Zu bearbeitende Aufgabe → Tauschen Sie in allen folgenden Einträgen "Screen dimensions" gegen "Display size" aus und geben Sie die Zeilen sonst unverändert wieder.

Entnommenes Material →

#####

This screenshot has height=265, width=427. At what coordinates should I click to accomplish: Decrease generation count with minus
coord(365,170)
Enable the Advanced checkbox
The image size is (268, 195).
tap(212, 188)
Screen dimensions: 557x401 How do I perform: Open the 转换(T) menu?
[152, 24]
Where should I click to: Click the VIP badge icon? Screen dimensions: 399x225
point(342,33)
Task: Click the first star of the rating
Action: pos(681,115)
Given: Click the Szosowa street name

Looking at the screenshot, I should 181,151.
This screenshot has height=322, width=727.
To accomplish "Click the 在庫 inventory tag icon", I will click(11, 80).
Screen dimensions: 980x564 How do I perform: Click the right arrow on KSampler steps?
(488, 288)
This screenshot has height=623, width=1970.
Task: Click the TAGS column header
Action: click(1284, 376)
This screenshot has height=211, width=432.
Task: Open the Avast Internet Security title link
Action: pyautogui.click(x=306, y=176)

#####

Fertige Lösung →
This screenshot has height=265, width=427. At what coordinates should I click to accomplish: Decrease generation count with minus
coord(365,170)
Enable the Advanced checkbox
The image size is (268, 195).
tap(212, 188)
Display size: 557x401 How do I perform: Open the 转换(T) menu?
[152, 24]
Where should I click to: Click the VIP badge icon? Display size: 399x225
point(342,33)
Task: Click the first star of the rating
Action: pos(681,115)
Given: Click the Szosowa street name

Looking at the screenshot, I should 181,151.
This screenshot has height=322, width=727.
To accomplish "Click the 在庫 inventory tag icon", I will click(11, 80).
Display size: 980x564 How do I perform: Click the right arrow on KSampler steps?
(488, 288)
This screenshot has height=623, width=1970.
Task: Click the TAGS column header
Action: click(1284, 376)
This screenshot has height=211, width=432.
Task: Open the Avast Internet Security title link
Action: pyautogui.click(x=306, y=176)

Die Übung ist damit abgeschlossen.